▸ **Task goal**
Please transcribe, word for word, the line containing "Task: Open user" and every line after it through the end of the records below, and nothing else.

▸ **Records shown**

* * *

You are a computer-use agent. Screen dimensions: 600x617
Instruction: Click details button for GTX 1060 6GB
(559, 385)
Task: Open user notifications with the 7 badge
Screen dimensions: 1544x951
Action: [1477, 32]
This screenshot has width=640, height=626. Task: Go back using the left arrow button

* * *

▸ **The answer**
Task: Open user notifications with the 7 badge
Screen dimensions: 1544x951
Action: [1477, 32]
This screenshot has width=640, height=626. Task: Go back using the left arrow button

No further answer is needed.